Dr Ambarish Satwik, vascular and endovascular surgeon at Delhi's Sir Ganga Ram Hospital, said that they are dealing with five-six such cases per week on average. This week, it has been one a day of such complications.
On the other hand, Dr Amrish Kumar, consultant, cardio-thoracic vascular department, Aakash Healthcare in southwest Delhi's Dwarka, said that the prevalence of blood clot formation in
COVID-19 is high in patients who have conditions such as type-2 Diabetes Mellitus, although the exact incidence remains unknown.
While DVT is a serious condition that occurs when a blood clot forms in a vein located deep inside the body, arterial thrombosis is a clot that develops in an artery. Arteries are blood vessels that carry oxygen-rich blood away from the heart to the body, while veins carry blood low in oxygen from the body back to the heart.
When COVID first hit China and the global west, it was thought that it was typical viral pneumonia. Severe cases of acute COVID-19 were being labelled as similar to the acute respiratory distress syndrome (ARDS), which leads to respiratory failure.

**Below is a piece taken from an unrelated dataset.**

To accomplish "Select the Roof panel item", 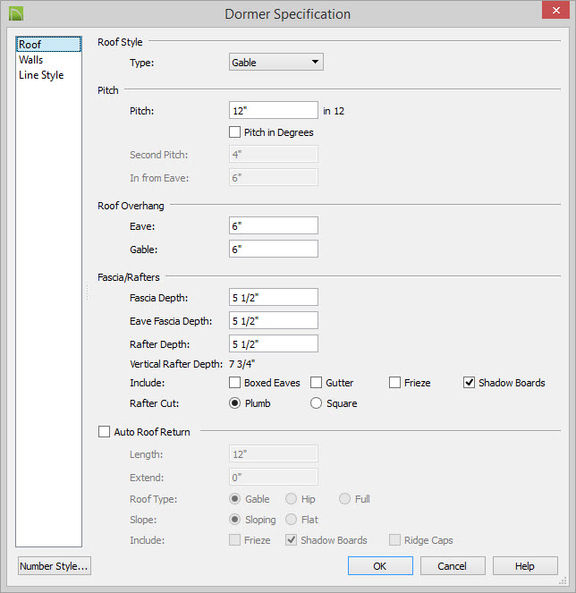I will point(49,44).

Experts said that in a COVID-19 patient, when blood vessels are injured, they produce a protein that attracts platelets and other clotting factors that come together to form a clot. Studies have shown that around 20 to 30 per cent of hospitalised COVID-19 patients have developed this complication. Because blood vessels are everywhere on the body, these clots could form anywhere. Some of these clots occupy big blood vessels and become macroscopic blood clots.
According to a University of Oxford study published in April, the risk of rare blood clotting following COVID-19 is around 100 times greater than normal. The research found that the rare blood clotting known as cerebral venous thrombosis (CVT) - a blood clot of a cerebral vein in the brain - is more common after COVID-19 than in any of the comparison groups, with 30 per cent of these cases occurring in the under 30s. According to its finding, the study covered 500,000 COVID-19 patients. The risk would be 39 in a million.
Explaining how the virus causes blood clots in COVID-19 patients, experts say that the virus is known to attach itself to the inner lining of the lung, and right next to these air sacs are very thin blood vessels or capillaries. The virus invades these blood vessels and starts affecting the inner lining of these blood vessels which produces a dysfunction within the blood vessels which produces these clots.
It's very difficult to know the prevalence of clots in the entire population infected with COVID-19.
Meanwhile, India has reported 3,66,161 new cases, 3,53,818 discharges, and 3,754 deaths in the last 24 hours. 14,74,606 samples were tested, as per the Health Ministry data, nearly 4 lakh samples fewer than 18,65,428 samples tested in the previous 24 hours.